2011/7/24 Erik Janssens <[email protected]>:
> On Sun, 2011-07-24 at 14:17 +0200, Sebastian Wiesner wrote:
>> 2011/7/24 Erik Janssens <[email protected]>:
>> > On Sun, 2011-07-24 at 11:00 +0200, Sebastian Wiesner wrote:
>> >> 2011/7/23 Erik Janssens <[email protected]>:
>> >> > Hi,
>> >> >
>> >> > when connecting a Python method to the
>> >> > QObject.destroyed signal, it seems as
>> >> > if the connected slot is only called with
>> >> > one argument instead of two, this results
>> >> > in :
>> >> >
>> >> > TypeError: destroyed_slot() takes exactly 2 arguments (1 given)
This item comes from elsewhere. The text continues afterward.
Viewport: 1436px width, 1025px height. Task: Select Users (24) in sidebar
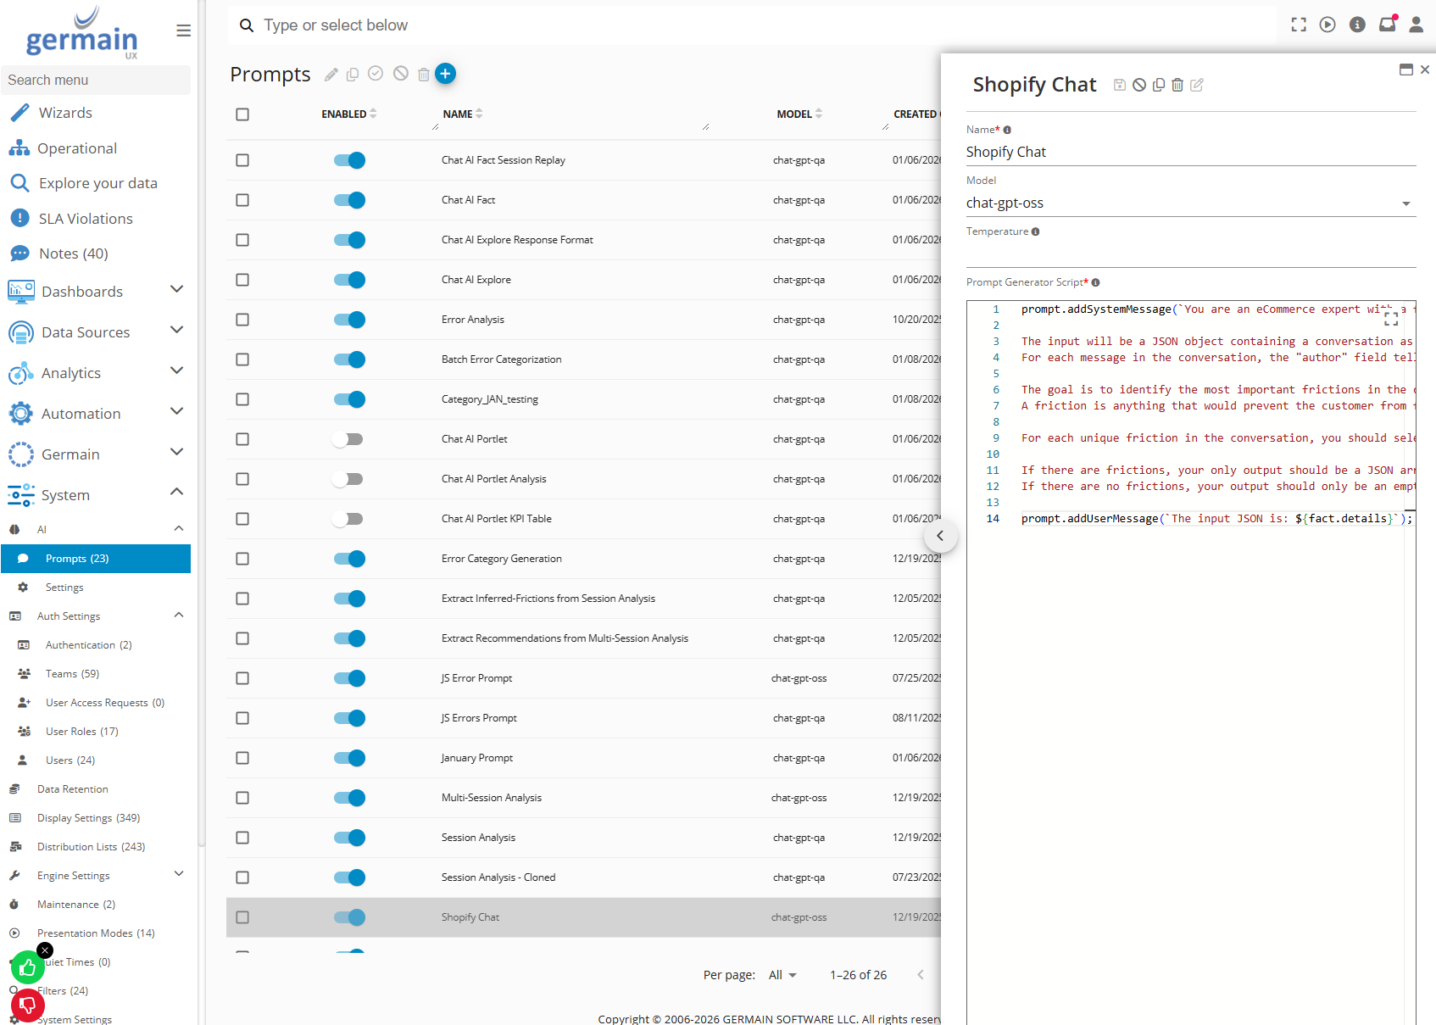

>> >> > Error calling slot "destroyed_slot"
>> >> >
>> >> > while I would expect 2 arguments (self and
>> >> > the object being destroyed).
>> >> >
>> >> > am I missing something or is this possibly
>> >> > a bug ?
>> >>
>> >> The "destroyed()" signal is overloaded, so there are actually two
>> >> signals "destroyed()" and "destroyed(QObject)".  You apparently
>> >> connected to the former.  In order to connect to the latter, you need
>> >> to explicitly choose the right signature:
>> >> "obj.destroyed[QObject].connect(self.destroyed_slot)"
>> >
>> > You are right, choosing the right signature works.  But how do
>> > you know this signal is overloaded, I cannot see this mentioned
>> > in the docs ?
>>
>> I don't know about the PySide documentation, but you can easily see
>> that in the Qt documentation  [1].  The signature of "destroyed" is
>> "QObject::destroyed(QObject *obj=0)".  The argument "obj" has a
>> default value, and C++ implements default values for arguments by
>> generating overloaded functions.
>>
>> [1] http://doc.qt.nokia.com/latest/qobject.html#destroyed
>
> Thank you for pointing this out, I was unaware of this
> 'implementation detail', it seems PyQt handles this case
> different.

Really?  PyQt should actually handle this case in exactly the same way.